Even though the demigod had half suspected that Deric and Lyla’s son still lived, the sight of the child was enough to momentarily stun him. He exchanged a shocked look with Salmoneus, then slowly approached the boy, who did not seem disturbed by their presence.

“Don’t be afraid,” Hercules said softly. “We won’t hurt you.”

“Don’t move!”

Both men halted, and the demigod turned to see Deric with his bow ready and a deadly serious expression on his face.

“Do you come as friend or foe?”

“What do you think, Deric?” Hercules asked him. “You once spared my life. I can never be your enemy.”

After a few tense moments, the centaur relented and lowered his bow.

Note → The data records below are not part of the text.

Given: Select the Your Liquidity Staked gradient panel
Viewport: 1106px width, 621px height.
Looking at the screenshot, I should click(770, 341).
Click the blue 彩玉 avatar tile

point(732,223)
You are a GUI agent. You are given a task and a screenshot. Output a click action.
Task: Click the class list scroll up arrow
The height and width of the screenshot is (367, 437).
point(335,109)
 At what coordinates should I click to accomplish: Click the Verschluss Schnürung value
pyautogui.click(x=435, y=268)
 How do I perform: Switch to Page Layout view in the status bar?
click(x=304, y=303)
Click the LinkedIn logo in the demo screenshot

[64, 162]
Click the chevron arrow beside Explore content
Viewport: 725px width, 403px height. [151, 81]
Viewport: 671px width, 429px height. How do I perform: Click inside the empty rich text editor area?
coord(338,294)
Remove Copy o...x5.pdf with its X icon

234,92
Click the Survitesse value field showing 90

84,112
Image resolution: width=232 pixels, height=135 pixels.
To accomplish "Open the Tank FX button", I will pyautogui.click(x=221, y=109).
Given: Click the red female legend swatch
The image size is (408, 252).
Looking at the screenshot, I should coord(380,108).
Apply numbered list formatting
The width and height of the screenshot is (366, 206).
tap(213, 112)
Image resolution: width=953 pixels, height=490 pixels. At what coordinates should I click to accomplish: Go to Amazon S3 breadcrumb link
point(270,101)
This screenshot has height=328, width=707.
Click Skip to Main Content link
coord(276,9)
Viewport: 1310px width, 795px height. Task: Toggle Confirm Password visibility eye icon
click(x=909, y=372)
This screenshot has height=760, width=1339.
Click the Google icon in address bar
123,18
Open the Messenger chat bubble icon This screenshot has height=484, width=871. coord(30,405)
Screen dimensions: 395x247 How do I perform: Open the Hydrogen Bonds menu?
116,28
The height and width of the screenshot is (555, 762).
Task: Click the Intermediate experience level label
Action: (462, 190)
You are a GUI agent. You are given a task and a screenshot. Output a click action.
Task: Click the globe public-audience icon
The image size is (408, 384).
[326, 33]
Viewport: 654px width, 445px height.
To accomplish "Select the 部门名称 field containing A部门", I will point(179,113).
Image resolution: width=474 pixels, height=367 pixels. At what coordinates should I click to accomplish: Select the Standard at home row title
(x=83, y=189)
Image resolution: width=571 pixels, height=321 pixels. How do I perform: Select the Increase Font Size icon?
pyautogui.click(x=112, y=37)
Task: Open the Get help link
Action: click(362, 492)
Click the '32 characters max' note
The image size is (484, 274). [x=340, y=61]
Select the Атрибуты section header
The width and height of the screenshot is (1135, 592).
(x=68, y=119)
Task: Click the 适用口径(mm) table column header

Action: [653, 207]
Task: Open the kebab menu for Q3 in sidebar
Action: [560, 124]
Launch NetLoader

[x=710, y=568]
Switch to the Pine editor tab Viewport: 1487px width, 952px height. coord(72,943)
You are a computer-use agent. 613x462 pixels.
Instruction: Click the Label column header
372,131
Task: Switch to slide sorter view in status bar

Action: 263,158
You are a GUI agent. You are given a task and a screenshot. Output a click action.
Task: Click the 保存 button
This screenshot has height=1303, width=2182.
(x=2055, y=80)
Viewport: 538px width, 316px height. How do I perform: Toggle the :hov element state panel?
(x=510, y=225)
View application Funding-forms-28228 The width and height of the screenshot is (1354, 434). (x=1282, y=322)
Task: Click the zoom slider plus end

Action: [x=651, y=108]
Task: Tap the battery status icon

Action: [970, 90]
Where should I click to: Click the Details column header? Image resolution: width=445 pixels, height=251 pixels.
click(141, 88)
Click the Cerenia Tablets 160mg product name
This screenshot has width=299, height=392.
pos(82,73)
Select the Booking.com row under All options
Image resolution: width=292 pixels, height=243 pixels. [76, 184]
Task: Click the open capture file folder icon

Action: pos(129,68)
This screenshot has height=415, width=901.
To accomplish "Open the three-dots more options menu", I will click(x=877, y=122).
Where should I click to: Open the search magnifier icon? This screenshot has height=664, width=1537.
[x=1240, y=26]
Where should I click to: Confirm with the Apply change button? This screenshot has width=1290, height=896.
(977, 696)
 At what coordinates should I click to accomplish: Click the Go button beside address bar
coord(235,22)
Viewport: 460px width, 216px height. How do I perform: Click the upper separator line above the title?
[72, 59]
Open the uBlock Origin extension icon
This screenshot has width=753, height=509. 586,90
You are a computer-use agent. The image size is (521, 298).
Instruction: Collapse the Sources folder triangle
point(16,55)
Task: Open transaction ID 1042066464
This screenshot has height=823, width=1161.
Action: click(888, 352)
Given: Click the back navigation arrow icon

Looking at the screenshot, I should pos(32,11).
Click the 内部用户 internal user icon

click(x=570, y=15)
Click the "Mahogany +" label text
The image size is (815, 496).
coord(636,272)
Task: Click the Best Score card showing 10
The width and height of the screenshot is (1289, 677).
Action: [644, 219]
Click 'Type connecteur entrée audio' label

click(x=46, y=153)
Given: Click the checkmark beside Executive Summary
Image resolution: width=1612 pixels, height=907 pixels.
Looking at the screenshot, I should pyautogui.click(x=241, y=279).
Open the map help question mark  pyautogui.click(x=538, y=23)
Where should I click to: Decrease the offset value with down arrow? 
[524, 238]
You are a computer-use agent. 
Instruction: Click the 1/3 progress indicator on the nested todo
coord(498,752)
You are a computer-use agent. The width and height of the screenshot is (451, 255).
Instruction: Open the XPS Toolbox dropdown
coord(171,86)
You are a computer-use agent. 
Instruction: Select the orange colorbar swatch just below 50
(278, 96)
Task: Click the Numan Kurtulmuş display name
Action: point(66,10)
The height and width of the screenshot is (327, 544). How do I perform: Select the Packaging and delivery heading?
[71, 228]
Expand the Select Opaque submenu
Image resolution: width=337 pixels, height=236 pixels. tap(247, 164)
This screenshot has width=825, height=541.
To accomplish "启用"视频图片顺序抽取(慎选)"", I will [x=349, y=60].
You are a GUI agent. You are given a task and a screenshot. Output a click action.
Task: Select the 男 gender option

The demigod approached him, realizing they were in a very familiar position.

“It seems like we’ve been here before.”

“The last time you were blind and helpless,” Deric recollected.

“And I’m still indebted to you for not killing me then,” the demigod told him gratefully.

“I gave you my reasons.”

“Can I move now?” Salmoneus called out, still frozen in place.

“Yeah.” The centaur grinned slightly at the bit of comic relief before turning back to his former adversary. “Your battle with Nemis has grown into legend.”

“You heard how he died?”

“Only that it was at your hands.”

“There’s more to it,” Hercules relayed. “His cave started collapsing on us. He held it up until I could get Penelope and Cheris out.”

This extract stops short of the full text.